## Work instructions
Copy the data below word for word, beginning at the line that contains "Screen dimensions: 1524x784" and ending after the line that contains "Looking at the screenshot, I should (1016, 87).".
※
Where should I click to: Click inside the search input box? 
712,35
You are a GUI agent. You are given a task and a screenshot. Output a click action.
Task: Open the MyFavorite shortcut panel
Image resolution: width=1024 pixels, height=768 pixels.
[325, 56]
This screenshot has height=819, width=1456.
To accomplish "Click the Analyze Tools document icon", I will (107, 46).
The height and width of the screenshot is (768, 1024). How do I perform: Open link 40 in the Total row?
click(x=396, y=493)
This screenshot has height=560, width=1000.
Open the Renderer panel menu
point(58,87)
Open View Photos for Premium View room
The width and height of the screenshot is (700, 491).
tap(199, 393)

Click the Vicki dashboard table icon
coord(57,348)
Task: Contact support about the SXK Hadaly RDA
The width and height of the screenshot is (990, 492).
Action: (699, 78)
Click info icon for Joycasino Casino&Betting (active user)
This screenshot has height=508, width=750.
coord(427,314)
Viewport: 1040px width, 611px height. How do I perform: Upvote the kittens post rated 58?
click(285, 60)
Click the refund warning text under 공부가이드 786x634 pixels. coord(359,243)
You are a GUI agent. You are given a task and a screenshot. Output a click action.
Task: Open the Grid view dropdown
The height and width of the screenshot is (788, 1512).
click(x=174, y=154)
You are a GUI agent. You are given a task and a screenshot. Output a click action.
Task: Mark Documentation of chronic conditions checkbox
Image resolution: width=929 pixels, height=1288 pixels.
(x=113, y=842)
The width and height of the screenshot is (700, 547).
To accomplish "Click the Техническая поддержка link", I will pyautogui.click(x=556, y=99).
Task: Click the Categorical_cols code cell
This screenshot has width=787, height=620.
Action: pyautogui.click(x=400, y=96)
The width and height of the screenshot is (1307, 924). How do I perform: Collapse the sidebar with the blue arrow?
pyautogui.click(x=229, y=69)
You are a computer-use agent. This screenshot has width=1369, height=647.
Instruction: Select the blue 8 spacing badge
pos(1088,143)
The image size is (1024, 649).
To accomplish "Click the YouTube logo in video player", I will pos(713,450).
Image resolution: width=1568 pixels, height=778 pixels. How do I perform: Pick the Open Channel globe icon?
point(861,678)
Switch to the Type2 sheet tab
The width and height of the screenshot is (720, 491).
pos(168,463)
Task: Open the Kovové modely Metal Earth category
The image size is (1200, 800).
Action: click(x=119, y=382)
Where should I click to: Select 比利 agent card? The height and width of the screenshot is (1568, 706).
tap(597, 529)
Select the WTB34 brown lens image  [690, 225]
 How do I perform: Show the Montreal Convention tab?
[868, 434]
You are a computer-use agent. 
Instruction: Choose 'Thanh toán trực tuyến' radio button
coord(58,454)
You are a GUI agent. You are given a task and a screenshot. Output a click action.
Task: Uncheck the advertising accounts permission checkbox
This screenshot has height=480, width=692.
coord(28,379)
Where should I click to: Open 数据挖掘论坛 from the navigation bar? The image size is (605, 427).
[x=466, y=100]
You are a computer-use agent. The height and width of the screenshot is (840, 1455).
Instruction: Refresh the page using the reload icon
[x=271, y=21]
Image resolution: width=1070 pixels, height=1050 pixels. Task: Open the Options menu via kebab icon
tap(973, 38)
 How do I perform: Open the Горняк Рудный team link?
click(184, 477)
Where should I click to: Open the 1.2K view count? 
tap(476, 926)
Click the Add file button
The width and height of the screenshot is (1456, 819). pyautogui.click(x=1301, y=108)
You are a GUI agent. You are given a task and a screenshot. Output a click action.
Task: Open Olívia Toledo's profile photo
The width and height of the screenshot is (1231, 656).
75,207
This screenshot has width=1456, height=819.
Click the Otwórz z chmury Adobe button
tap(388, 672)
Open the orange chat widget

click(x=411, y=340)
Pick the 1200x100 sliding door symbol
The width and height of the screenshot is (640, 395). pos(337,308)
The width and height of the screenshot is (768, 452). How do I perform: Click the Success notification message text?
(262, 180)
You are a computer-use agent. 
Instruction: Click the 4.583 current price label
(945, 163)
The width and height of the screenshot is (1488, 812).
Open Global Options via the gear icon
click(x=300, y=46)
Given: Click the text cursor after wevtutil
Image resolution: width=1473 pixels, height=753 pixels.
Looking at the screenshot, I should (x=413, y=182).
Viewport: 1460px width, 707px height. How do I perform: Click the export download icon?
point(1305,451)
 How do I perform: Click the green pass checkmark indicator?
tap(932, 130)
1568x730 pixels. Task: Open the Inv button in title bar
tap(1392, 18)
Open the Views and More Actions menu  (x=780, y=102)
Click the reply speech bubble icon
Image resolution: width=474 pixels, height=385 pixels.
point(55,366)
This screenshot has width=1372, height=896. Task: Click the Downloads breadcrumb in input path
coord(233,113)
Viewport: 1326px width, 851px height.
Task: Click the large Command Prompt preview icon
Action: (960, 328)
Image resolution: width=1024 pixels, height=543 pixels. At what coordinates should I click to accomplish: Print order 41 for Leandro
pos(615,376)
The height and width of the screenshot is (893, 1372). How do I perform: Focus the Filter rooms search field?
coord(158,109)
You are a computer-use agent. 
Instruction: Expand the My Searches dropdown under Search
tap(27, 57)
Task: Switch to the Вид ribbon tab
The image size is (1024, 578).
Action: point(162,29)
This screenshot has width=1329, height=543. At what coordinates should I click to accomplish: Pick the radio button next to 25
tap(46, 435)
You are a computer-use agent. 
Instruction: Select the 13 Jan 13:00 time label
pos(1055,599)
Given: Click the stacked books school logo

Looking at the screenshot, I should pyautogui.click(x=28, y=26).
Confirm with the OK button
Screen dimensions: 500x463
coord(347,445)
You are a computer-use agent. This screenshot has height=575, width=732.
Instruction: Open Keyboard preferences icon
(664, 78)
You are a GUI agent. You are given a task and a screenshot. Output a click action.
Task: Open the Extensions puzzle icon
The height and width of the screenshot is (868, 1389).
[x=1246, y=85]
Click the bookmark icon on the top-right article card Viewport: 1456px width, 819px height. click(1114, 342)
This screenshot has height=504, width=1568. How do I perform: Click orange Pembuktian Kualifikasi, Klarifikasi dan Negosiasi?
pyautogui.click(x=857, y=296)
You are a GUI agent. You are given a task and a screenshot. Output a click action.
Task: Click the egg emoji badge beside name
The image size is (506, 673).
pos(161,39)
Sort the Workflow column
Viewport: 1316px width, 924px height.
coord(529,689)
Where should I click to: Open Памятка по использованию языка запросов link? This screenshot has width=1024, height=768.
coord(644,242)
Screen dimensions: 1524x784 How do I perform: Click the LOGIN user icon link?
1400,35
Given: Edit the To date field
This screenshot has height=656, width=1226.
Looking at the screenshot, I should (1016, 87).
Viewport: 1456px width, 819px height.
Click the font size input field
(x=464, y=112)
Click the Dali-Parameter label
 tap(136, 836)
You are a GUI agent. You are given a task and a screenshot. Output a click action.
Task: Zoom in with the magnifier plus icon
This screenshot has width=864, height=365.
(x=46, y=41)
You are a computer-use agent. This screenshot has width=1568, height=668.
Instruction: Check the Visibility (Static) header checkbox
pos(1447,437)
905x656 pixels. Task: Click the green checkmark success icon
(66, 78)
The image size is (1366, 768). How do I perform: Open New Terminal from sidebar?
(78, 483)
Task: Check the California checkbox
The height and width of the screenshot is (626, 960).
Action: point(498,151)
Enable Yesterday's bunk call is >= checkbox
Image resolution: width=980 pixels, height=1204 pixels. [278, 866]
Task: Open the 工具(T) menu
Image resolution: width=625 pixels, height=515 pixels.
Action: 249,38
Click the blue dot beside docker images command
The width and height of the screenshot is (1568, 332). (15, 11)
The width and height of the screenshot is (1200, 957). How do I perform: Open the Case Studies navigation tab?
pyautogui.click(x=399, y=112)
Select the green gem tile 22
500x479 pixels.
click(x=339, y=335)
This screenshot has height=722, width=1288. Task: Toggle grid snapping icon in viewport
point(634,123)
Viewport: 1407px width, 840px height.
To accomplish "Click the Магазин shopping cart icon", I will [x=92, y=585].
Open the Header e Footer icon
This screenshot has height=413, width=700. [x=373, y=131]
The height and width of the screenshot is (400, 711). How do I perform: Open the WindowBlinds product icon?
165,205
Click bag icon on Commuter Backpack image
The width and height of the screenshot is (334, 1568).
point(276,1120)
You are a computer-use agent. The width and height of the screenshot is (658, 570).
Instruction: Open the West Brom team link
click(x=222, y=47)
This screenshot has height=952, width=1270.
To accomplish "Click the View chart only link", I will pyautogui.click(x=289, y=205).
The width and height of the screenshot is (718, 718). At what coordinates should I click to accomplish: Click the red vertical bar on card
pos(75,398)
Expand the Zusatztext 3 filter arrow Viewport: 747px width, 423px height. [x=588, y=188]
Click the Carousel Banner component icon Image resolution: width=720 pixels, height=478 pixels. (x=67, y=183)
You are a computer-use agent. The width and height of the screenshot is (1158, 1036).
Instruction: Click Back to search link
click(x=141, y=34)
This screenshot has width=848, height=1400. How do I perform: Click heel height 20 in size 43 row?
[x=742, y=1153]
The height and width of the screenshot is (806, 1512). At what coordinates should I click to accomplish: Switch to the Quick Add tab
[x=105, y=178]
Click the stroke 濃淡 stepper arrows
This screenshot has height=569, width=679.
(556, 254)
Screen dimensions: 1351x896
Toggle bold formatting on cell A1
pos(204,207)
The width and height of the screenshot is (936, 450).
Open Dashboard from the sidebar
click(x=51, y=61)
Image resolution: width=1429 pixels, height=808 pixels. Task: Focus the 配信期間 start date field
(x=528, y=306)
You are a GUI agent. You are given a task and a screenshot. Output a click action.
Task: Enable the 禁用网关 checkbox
※
## Worked answer
Screen dimensions: 1524x784 How do I perform: Click the LOGIN user icon link?
1400,35
Given: Edit the To date field
This screenshot has height=656, width=1226.
Looking at the screenshot, I should (1016, 87).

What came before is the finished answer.